You mentioned, the previous American ambassador – Mr. Moriarty. He was very frank. He said what he thought. Now, whether it was diplomatically correct for him to do so or not is not for me to say. But personally I never regarded it as interference with our government.
I do understand that, in the diplomatic world, there are norms that cannot be stepped over. If a democratic government in Nepal is strong enough, then the foreign powers can act significantly to support that government. But if the international powers are watching how an unstable, tentative government proceeds, they will be hesitant to go too far in making their voices heard.
Still, given the current situation here, I find the international silence disturbing. In principle, it is OK to say that each sovereign country should make its own decisions, but in practice, these countries’ goals are to safeguard democracy throughout the world, so they should speak up.
.Your position -- as I understand it -- your desire is to bring the moderate parties together to create a meaningful block, as a response to the Maoists.

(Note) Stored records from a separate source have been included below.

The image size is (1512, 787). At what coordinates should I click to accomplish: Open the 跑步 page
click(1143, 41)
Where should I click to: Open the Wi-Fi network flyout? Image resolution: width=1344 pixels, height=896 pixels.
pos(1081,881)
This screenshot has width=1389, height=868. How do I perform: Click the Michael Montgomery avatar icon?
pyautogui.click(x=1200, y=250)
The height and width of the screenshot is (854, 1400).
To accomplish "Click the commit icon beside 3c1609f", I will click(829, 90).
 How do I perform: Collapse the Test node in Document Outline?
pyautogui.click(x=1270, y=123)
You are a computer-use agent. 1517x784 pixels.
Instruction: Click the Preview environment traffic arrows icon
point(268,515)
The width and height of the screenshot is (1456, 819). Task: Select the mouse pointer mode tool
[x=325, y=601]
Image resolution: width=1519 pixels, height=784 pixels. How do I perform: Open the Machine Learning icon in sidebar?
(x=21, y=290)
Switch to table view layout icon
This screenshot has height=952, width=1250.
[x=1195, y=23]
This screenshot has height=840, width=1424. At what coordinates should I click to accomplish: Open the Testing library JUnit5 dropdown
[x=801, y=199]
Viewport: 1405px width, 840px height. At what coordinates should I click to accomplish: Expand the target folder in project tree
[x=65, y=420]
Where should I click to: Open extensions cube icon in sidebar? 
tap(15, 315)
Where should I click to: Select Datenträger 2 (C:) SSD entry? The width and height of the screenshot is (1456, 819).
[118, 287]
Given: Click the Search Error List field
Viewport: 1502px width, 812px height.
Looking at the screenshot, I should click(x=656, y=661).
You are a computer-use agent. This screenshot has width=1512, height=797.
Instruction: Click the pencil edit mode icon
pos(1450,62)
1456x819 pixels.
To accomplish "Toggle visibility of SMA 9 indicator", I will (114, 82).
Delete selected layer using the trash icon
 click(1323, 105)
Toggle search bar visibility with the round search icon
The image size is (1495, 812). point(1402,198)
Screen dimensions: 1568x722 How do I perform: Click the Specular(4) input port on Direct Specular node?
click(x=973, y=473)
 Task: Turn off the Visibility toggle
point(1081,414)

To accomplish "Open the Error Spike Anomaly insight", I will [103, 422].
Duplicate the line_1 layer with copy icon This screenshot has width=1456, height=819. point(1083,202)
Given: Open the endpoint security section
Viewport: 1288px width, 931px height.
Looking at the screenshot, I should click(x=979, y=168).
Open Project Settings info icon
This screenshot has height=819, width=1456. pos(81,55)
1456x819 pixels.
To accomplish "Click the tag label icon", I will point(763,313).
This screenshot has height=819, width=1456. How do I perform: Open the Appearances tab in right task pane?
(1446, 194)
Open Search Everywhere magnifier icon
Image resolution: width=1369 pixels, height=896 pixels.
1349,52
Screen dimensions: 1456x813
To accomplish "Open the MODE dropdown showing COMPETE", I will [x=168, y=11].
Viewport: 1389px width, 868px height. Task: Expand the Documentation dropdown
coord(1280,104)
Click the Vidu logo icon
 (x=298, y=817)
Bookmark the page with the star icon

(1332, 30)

THAPA: Yes, as I’ve been watching this transition, what I’ve seen is that the Maoist have not come to Kathmandu to surrender their basic ideology. And if you think that is not the case, then you will be surprised one day. So in Nepal, just now, the democratic forces – and I’m not talking about any particular party right now -- all the democratic parties must speak up as one voice – to create a strong opposition to the non-democratic parties.
As it stands now, the democratic parties are off-balance and the Maoists are taking advantage of them, as well as the common people, to see how far they can go. If there were a strong democratic block in Nepal, the Maoists would be automatically checked.
In particular, I am asking Nepali Congress to get unified. There are many good, young people in the Nepali Congress party who understand the dynamics of the situation. Unfortunately, they are still not in the positions of power. They are not part of the upper echelon of the party hierarchy. But I’m telling the Congress party to please take the initiative. And I think what I am saying is beginning to have some resonance within the party. But without Koirala’s consent, no one can do anything. So it all hangs on what GP Koirala will do.